Small Town Basketball: An Antidode to the Writer's Strike (and The Hills)

Writer's strike got you down? Tired of watching the faux reality of seventeen year old, artfully lit millionaires-to-be pouting through a thinly scripted breakup?

I have the show for you. It's called Nimrod Nation.

I know, it sounds like some kind of Fox reality contest pitting mentally handicapped people against one another in American Gladiator style bouts (hmmm...not a bad idea...), but it's really a short documentary (read: real reality) series about a small town in rural Michigan called Watersmeet, and the way the town rallies behind (and lives through) the local high school basketball team, the Watersmeet Nimrods.

It's a funny, touching, kind of melancholy, soulful show, as the Sundance website says, really more a portrait of a rural small town than a sports documentary. It's about high school kids, but also their parents, and also the old guys sitting around the diner talking about the high school kids (and, sometimes, their parents). It's about a small town in the same way that The Wire is about a big city, which is to say, in all the best, most complicated, unflinching, real ways there are.

And it's a real portrait of a small town, not some kind of condescending (I'm looking at you, The Good Girl starring Jennifer Aniston), Hollywood version of a small town. There are no Simple Life style yucks over the yokels and their accents, modest homes, haircuts, or their habit of walking through the woods and shooting anything that moves.

That's another thing: this is real rural America, or at least the rural America that I grew up in. People hunt not because they're taking a position on animal rights; they hunt because they need meat to make it through the winter. And the filmmakers take a very clear-eyed, documentary-style to this: after a few episodes, you may start to think, Man, those Zelinski's just love to shoot animals. But then you hear junior class valedictorian and classic small town smart girl Beth Zelinski say that she's thinking about entering the military (no mention of the war in Iraq) because it's the only way she'll be able to pay for college. This is reality for a lot of rural Americans, and the series neither panders nor criticizes, but perfectly captures the situation, just like the best documentary films.

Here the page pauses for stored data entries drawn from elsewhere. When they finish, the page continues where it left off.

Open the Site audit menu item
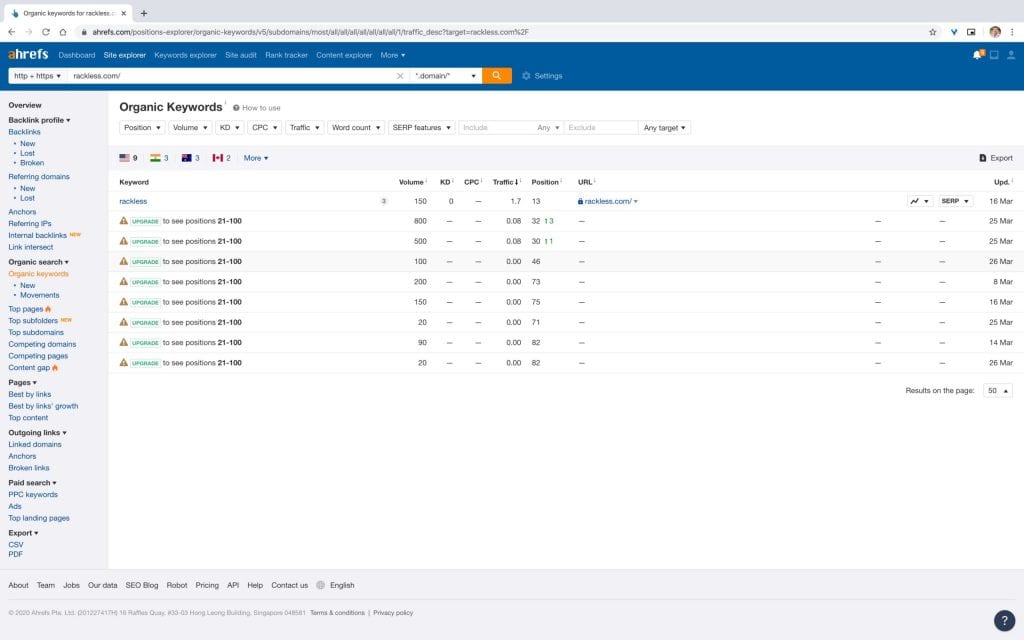 [240, 55]
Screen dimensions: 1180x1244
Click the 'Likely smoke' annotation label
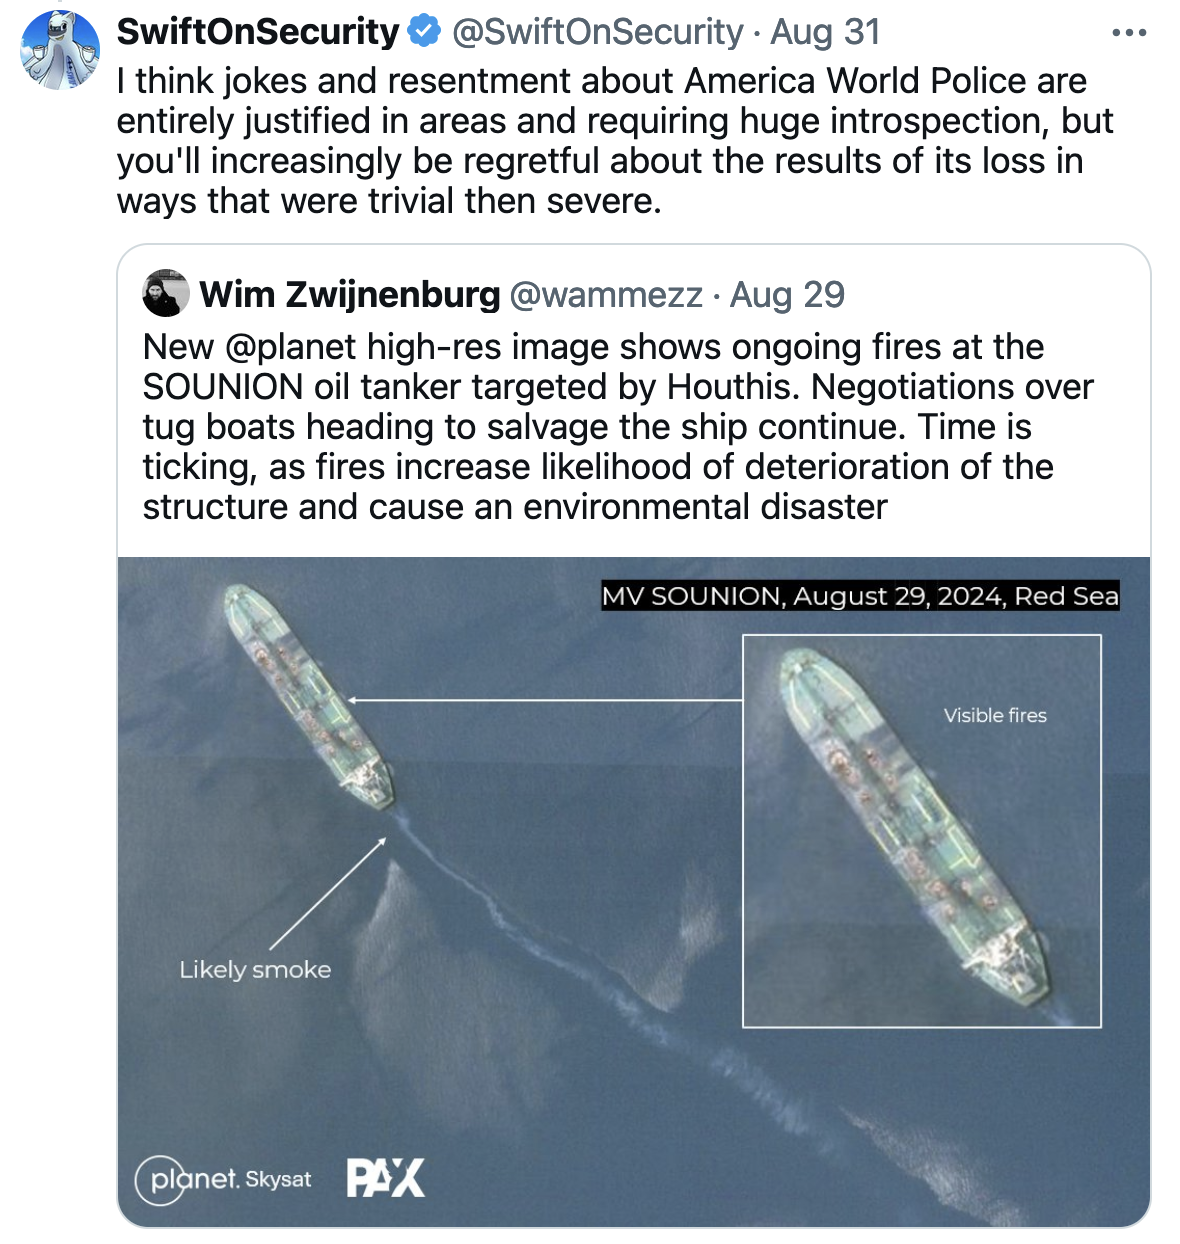[x=255, y=969]
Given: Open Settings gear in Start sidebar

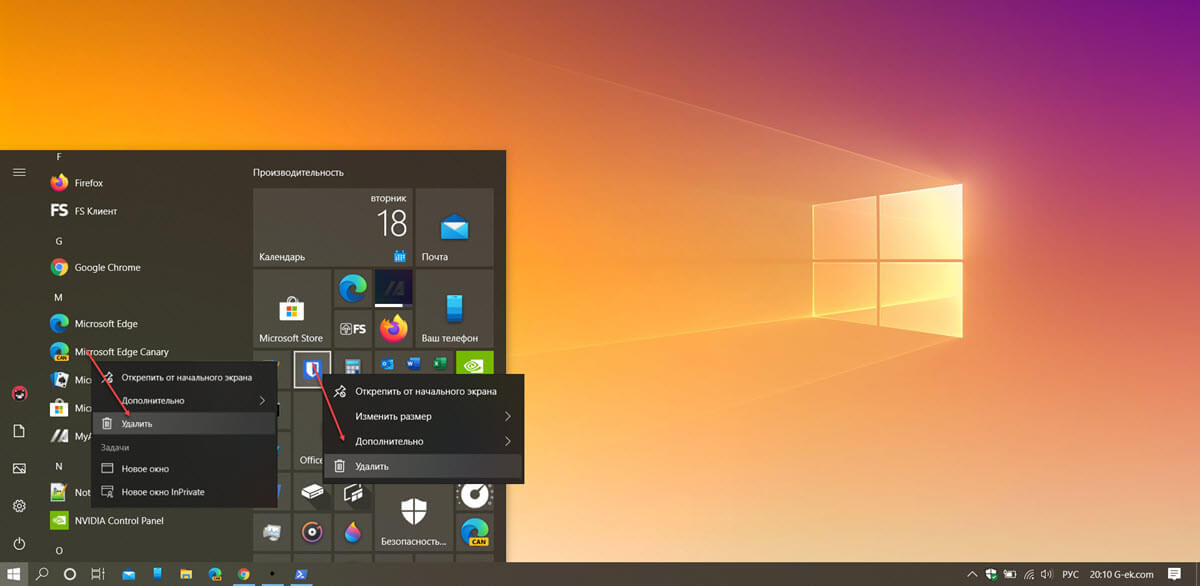Looking at the screenshot, I should [19, 506].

The high school kids are the focus, if there is one, and they're refreshing and awkward and painfully real. The boys are quiet, funny, smart, and stupid, all at once, which is to say, they're high school boys. Watching them goof around in the middle of a frozen lake, cheerfully ice fishing and talking shit in subzero weather, was one of the few times I've ever had legitimate nostalgia for high school and simpler times.

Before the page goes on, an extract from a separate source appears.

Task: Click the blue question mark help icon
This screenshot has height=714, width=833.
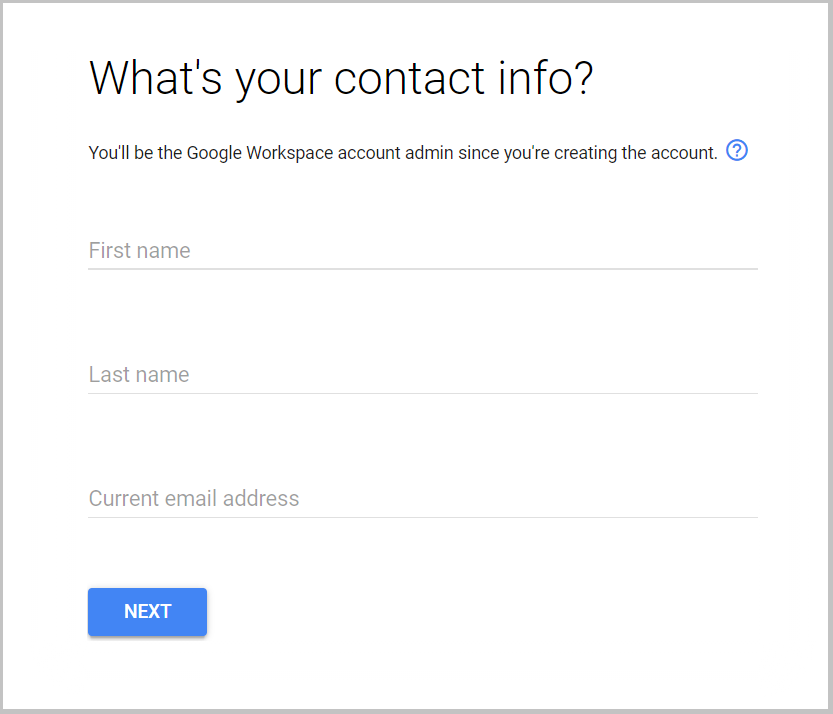Action: (737, 150)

The girls are there largely to cheer for the boys. We don't even know if there's a girl's basketball team, but we know there's a gaggle of cheerleaders. As usual, however, the women are smarter. There's little chance that Hope Yoblansky, cute blond cheerleader that she is, is going to show up on the cover of Us Weekly anytime soon, but every chance that she's since realized her dream of going to college and never coming back.

There are only 8 episodes so far, which makes just under 4 hours of television, but it'll be the best 4 hours you've seen in some time, at least until The Wire returns.